On 14/10/16 08:44, Menno Smits wrote:
> We've been trialling Github Reviews for some time now and it's time to
> decide whether we stick with it or go back to Reviewboard.
> We're going to have a vote. If you have an opinion on the issue please
> reply to this email with a +1, 0 or -1, optionally followed by any further
> - +1 means you prefer Github Reviews
> - -1 means you prefer Reviewboard
> - 0 means you don't mind.
> If you don't mind which review system we use there's no need to reply
> unless you want to voice some opinions.
> The voting period starts *now* and ends my* EOD next Friday (October 21)*.
> As a refresher, here are the concerns raised for each option.
> *Github Reviews*
> - Comments disrupt the flow of the code and can't be minimised,
> hindering readability.
> - Comments can't be marked as done making it hard to see what's still to
> be taken care of.
> - There's no way to distinguish between a problem and a comment.
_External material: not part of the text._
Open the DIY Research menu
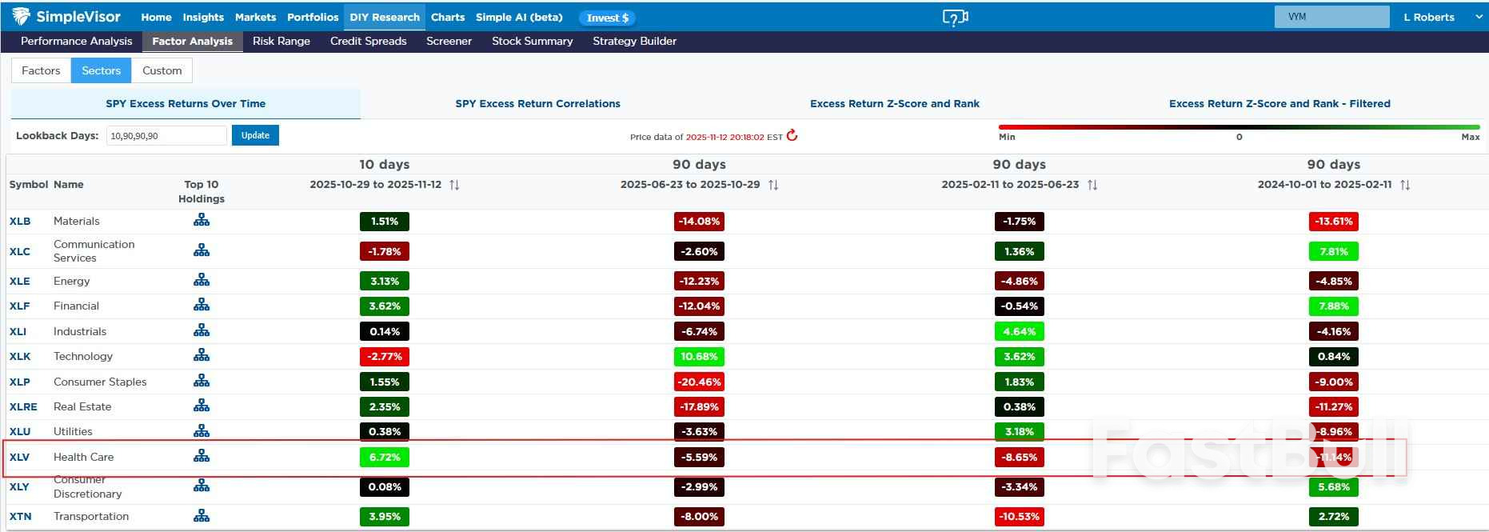This screenshot has height=532, width=1489. [385, 17]
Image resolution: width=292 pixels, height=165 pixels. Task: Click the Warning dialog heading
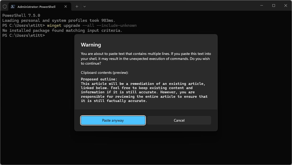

> - There's no summary of issues raised. You need to scroll through the
> often busy discussion page.
> - There's no indication of which PRs have been reviewed from the pull
> request index page nor is it possible to see which PRs have been approved
> or otherwise.
> - It's hard to see when a review has been updated.
> - Another piece of infrastructure for us to maintain
> - Higher barrier to entry for newcomers and outside contributors
> - Occasionally misses Github pull requests (likely a problem with our
> integration so is fixable)
> - Poor handling of deleted and renamed files
> - Falls over with very large diffs
> - 1990's looks :)
> - May make future integration of tools which work with Github into our
> process more difficult (e.g. static analysis or automated review tools)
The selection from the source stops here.